The researchers from Stanford and the University of Pennsylvania searched electronic medical records from Stanford Health Care in Palo Alto, CA and Mt. Sinai Hospital in New York City. They identified 16, 888 patients with "non-metastatic prostate cancer" between 1994 and 2013. Of those:

"Nearly 2,400 were treated with anti-Androgen therapy and they had an 88 percent increased change of being diagnosed with Alzheimer's disease in the next three years than those who weren't"

According to one urologist from Brigham and Women's Hospital in Boston, while this therapy "can extend survival when used with radiation in some cases", he also warned:

"But we should never use androgen deprivation therapy alone for localized prostate cancer".

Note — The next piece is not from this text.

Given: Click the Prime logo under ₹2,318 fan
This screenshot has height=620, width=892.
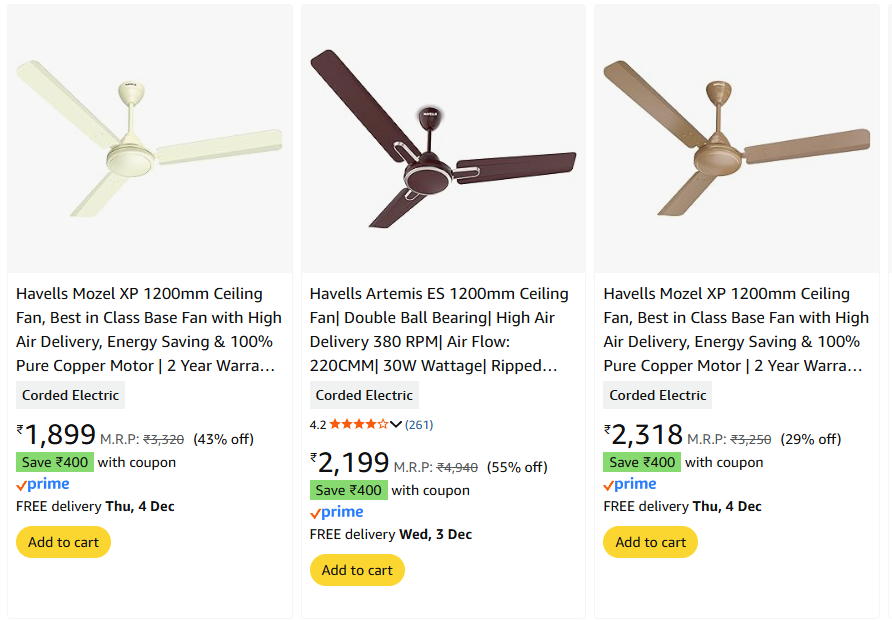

My view is perhaps it shouldn't be used at all, especially after reading and reviewing How We Survived Prostate Cancer: What We Did and What We Should Have Done ...by Victoria Hallerman. Hallerman writes of her husband who had brachytherapy and also the anti-Androgen treatment. She notes that basically, he was reduced to weeping at the slightest provocation and also losing the ability to think clearly. To me it showed the wisdom of me not adding this to my own high dose brachy treatment.

One is led to ask: 'What is the quality of life if it means getting Alzheimer's?' You are better off croaking earlier from the cancer than be converted to a living vegetable.